March 29, 2012 // By R. Colin Johnson
Akustica is entering the mobile device market with its first analog microphone, a low-cost two-chip solution that it hopes will widen its market share.

The Bosch subsidiary pioneered the single-chip digital MEMS microphone back in 2006, when its biggest competition was analog mics designed for hearing aids.

Akustica is the world leader in digital MEMS microphones with its elegant one-chip CMOS solution that has captured the lion's share of the microphone market for digital devices like laptop computers. However, the larger mobile phone market has been slow to adopt digital microphones, opting instead to stick with the ultra-inexpensive analog microphones produced by high-volume manufacturers like Knowles Acoustics. Now Akustica, backed by Bosch's high-volume manufacturing capabilities, hopes to carve out a bigger share of the billion-unit mobile phone market.

Akustica's two-chip analog MEMS mic for cell phones and other mobile devices.

"Our first analog microphone meets the mobile phone requirements for features, form factor and power, and exceeds even the most stringent performance requirements," said Davin Yuknis, vice president of marketing at Akustica. "What’s more, because we are leveraging the Bosch supply chain--including their MEMS foundry in Germany--we are positioned to meet demand from even the highest-volume customers."
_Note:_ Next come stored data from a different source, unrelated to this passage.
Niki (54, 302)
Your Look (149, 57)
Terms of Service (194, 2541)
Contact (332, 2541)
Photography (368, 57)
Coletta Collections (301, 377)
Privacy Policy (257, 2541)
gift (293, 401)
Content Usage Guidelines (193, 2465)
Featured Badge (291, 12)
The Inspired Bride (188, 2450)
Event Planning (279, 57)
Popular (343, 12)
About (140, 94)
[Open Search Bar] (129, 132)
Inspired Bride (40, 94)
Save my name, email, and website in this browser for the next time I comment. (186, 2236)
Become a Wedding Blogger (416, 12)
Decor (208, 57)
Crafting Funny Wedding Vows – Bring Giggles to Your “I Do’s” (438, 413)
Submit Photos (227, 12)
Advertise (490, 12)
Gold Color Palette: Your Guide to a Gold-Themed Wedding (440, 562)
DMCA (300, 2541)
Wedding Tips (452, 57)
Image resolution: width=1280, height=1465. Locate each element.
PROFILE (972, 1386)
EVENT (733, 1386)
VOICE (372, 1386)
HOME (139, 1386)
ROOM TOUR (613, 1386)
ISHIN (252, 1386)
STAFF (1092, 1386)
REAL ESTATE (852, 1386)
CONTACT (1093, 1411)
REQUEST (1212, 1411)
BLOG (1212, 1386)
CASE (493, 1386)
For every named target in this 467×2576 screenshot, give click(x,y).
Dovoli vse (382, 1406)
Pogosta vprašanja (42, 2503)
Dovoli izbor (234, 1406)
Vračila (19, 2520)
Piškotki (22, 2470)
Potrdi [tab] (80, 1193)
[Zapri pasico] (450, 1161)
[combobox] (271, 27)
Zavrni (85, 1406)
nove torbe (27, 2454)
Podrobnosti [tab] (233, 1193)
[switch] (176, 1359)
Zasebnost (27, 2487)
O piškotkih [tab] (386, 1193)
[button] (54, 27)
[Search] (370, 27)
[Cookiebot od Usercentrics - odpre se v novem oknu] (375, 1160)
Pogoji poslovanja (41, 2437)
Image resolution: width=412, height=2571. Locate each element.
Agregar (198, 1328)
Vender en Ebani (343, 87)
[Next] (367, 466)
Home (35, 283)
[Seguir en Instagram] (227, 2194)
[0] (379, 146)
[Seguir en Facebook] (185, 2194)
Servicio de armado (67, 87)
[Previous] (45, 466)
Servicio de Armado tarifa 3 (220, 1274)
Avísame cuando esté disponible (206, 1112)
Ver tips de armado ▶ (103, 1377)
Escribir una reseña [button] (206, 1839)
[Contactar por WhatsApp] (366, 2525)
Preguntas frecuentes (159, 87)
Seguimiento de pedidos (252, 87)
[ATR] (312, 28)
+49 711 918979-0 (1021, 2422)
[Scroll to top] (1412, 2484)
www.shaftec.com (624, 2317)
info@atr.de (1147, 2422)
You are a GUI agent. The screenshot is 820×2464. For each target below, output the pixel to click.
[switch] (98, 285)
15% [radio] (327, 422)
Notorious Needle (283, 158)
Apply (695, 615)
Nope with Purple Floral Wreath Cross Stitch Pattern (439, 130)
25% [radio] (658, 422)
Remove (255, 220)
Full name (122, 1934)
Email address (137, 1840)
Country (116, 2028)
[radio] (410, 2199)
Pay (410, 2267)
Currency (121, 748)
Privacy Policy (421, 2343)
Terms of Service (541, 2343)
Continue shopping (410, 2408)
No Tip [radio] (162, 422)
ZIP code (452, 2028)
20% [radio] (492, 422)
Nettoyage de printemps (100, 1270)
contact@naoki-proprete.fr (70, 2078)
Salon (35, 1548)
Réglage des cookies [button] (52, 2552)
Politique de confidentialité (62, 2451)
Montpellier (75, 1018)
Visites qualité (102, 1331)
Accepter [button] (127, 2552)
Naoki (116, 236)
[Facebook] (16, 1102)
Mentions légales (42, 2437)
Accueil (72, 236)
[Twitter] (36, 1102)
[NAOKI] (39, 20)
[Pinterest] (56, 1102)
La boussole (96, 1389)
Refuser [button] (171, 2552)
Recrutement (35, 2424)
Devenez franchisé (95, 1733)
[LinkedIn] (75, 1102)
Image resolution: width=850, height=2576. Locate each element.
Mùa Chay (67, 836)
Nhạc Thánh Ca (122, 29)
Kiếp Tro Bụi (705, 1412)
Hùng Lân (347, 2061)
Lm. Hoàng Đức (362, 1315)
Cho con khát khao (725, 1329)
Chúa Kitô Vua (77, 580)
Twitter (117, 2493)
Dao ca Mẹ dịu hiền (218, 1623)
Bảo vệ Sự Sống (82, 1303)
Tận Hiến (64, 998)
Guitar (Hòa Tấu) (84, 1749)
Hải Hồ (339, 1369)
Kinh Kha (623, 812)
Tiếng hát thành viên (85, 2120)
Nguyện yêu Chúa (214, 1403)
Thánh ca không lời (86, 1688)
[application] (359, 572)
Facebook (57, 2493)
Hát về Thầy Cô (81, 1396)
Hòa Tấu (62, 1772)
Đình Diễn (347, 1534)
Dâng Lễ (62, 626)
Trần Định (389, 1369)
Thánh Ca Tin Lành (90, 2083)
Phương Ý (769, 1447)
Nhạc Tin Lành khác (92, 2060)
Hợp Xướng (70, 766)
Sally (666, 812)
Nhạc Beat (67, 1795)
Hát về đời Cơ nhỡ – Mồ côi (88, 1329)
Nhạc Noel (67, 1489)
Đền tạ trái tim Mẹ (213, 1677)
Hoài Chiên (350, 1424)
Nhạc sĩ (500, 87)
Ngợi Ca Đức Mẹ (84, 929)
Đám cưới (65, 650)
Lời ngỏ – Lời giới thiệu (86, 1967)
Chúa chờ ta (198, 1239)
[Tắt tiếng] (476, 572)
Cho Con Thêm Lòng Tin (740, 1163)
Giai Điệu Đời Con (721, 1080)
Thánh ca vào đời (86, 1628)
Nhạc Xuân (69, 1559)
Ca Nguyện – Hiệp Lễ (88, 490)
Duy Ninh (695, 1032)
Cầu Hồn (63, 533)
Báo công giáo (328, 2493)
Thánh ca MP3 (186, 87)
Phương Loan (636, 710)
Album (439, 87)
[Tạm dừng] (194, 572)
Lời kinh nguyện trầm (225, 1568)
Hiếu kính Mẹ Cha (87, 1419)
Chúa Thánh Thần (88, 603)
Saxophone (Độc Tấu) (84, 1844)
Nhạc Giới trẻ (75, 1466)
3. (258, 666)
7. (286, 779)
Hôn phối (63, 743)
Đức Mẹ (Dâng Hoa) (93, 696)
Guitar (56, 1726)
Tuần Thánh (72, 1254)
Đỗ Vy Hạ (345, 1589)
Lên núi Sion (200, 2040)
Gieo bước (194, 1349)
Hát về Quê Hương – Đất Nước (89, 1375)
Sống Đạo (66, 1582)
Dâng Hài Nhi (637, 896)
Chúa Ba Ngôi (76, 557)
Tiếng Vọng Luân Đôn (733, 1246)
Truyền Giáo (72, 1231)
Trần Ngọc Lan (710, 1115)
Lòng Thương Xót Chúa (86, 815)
Akustica's AKU340 it its first analog microphone as well as its first to use a two-die solution--a MEMS diaphragm chip wire-bonded to an application-specific-integrated circuit (ASIC) housing the analog amplifier and interface circuitry (see photo) all in a tiny 2.5-by-3.35-by-1 millimeter package. Its small size and 63dB signal-to-noise ratio fit well with the requirements for mobile devices when used singly or in noise-canceling multi-mic arrays.

Akustica was acquired by Bosch in 2009 and will continue to market its unique single-chip digital MEMS microphones as well as the new lower priced analog MEMS mics.